KEY POINTS:
John Titchener once volunteered for a wide range of organisations.
The energetic recent retiree was involved with Rotary, the Alternatives to Violence Project, the Community Organisations Grants Scheme, and his church among others. But he has now stepped down from virtually all his charitable work because of what he sees as discrimination against volunteers by the tax department.
As part of his role with COGS - the Internal Affairs-administered system whereby volunteers allocate government grants to community groups - he was required to attend a two-day meeting in Rotorua last year.
It was a 244km round trip for Titchener.
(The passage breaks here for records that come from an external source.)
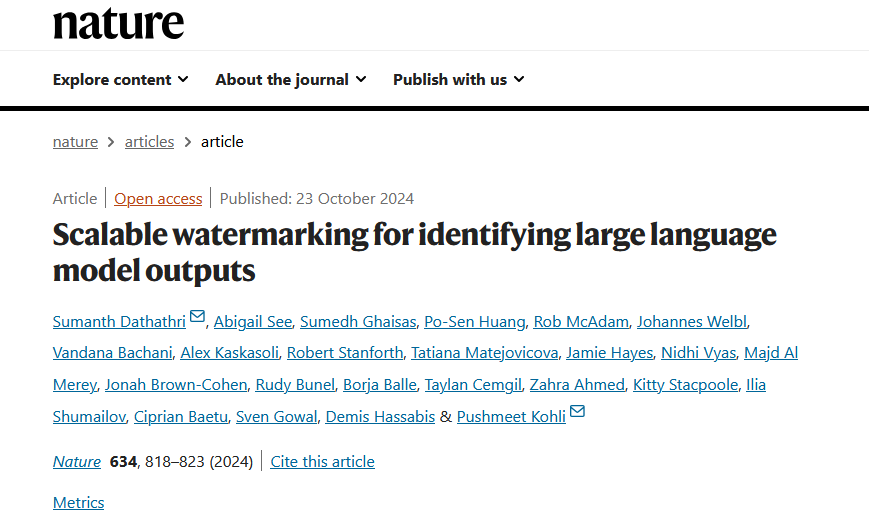This screenshot has height=526, width=869.
Task: Open author Kitty Stacpoole's details
Action: click(686, 385)
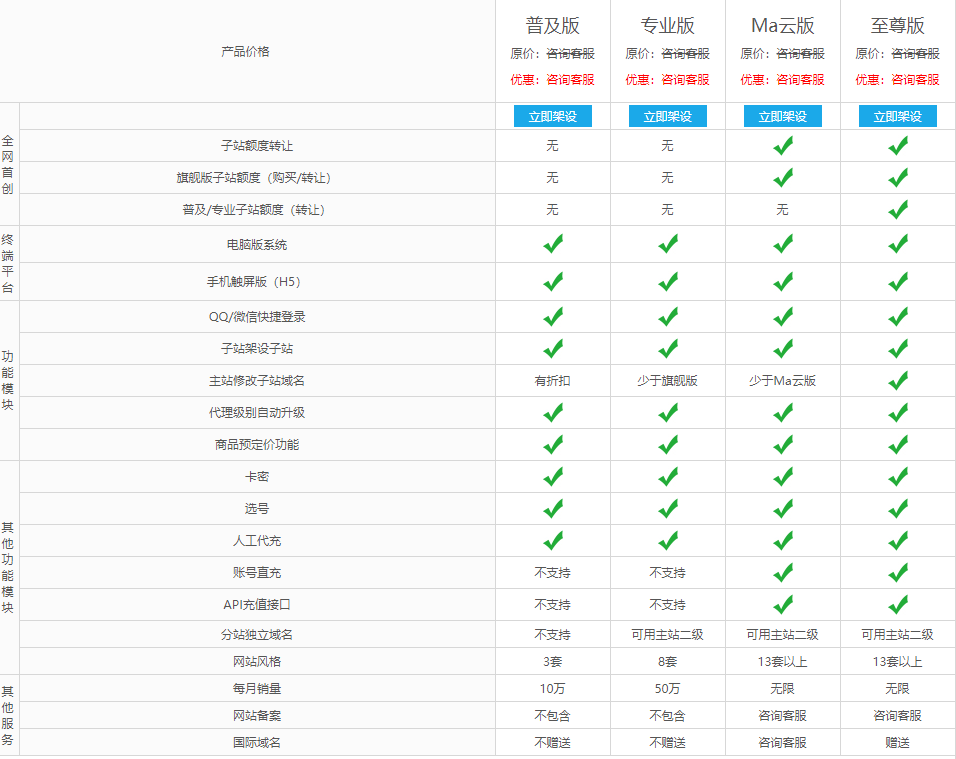
Task: Click the checkmark for 商品预定价功能 under 专业版
Action: (668, 443)
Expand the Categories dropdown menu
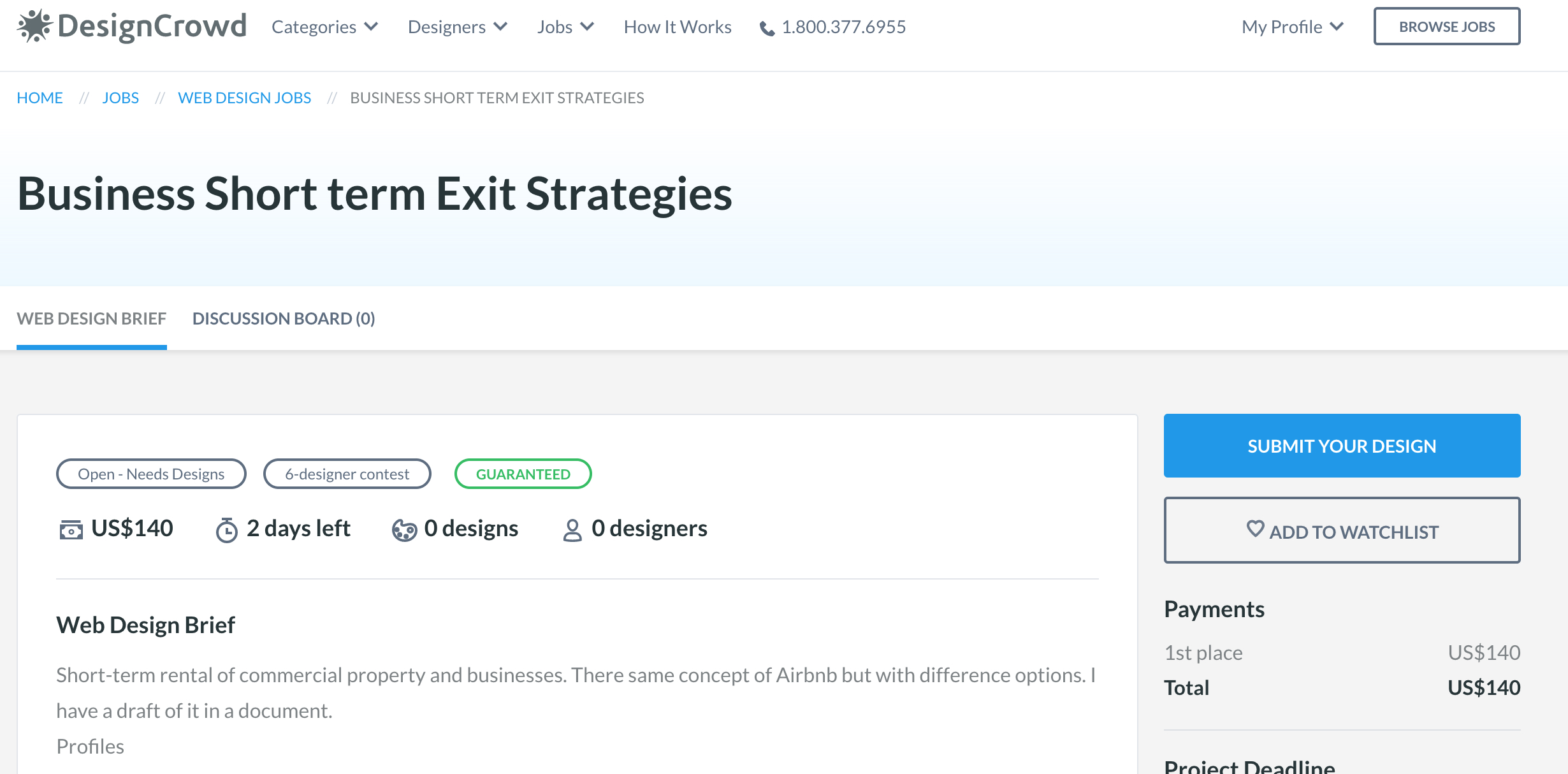 click(x=324, y=27)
To his surprise, when he went to claim his travel expenses he was also handed an IR330 tax form.
"That was the first we were told we were required to fill in a tax form," he says. "I was told if I didn't fill it in, my reimbursements would be taxed at 44c in the dollar instead of 33c."
He refused, on the grounds that the reimbursements weren't income and therefore shouldn't attract tax. "I do have a commerce degree and I do understand what is income and what isn't income."
He says after discussions with Internal Affairs, COGS and the IRD, he realised he wasn't getting anywhere and resigned from his volunteer posts.
Titchener says all he asks is that volunteers be treated exactly the same as employees, who are not taxed on reimbursements for expenses incurred on the job.
He points out that it is illegal to discriminate against someone on the grounds of race, gender, religion or marital status. "And yet the IRD are able to discriminate against a large number of people solely on the basis of employment status."